During the Era of Reconstruction, the Vicksburg, Shreveport and Pacific Railroad began running across north Louisiana. Robert E. Russ donated 640 acres to the town and this area was eventually know as Ruston (shorthand for Russ town). As the town began to take shape, new churches, businesses, civic organizations and schools were being established. Cotton farming fueled the economy and in 1900 a second railroad, running north and south, was built through Ruston. This brought even more business and industry to the area and the population continued to provide a foundation for the local economy.
Ruston continued to grow steadily with the help of the local university, which brought new families to Ruston. By the late 1950's, it was decided that a new interstate highway was to be built that would run through the northern edge of the city. Completed by the early 1970's this coast-to-coast highway made Ruston more easily accessible, much as the railroad had done a century before.
Ruston has continued growing steadily due to the rapid expansion of local colleges, Louisiana Tech and Grambling State. The city also placed an emphasis on revitalizing the historic downtown district. A joint effort between the city, Louisiana Main Street, and Louisiana Department of Historic Preservation, beautification projects restored Ruston's historic downtown to the thriving center of the community.

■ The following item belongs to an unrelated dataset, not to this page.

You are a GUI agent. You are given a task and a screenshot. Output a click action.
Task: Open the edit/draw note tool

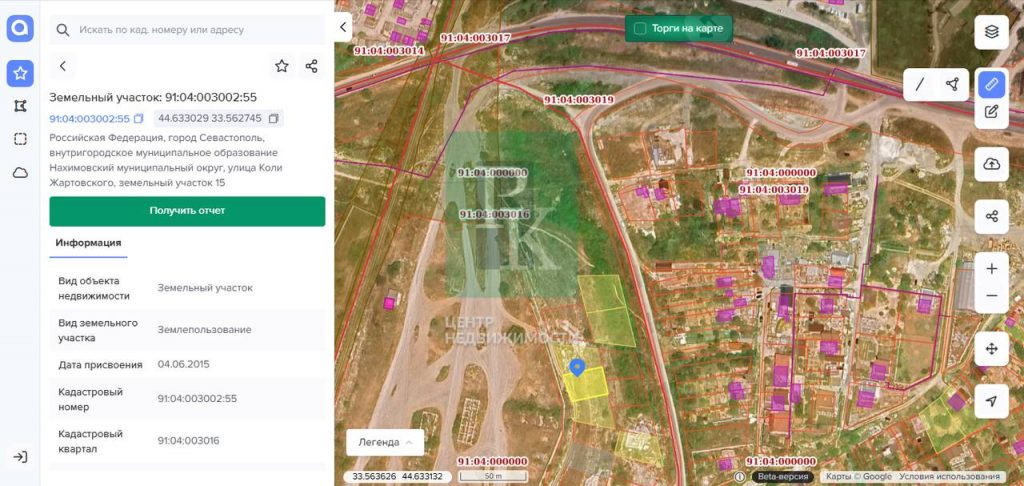[991, 112]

Ruston has since added a regional airport to serve existing business and industry. The universities have achieved unparalleled success in many fields and Downtown continues to offer people a variety of retail shops and fine eateries. The city now stands poised for future growth and prosperity. As Robert E. Russ envisioned, it is a place for friends and neighbors. True to his dream, the city continues to open its doors to those looking for a healthy business environment, an opportunity to receive a quality education and a great place to raise a family.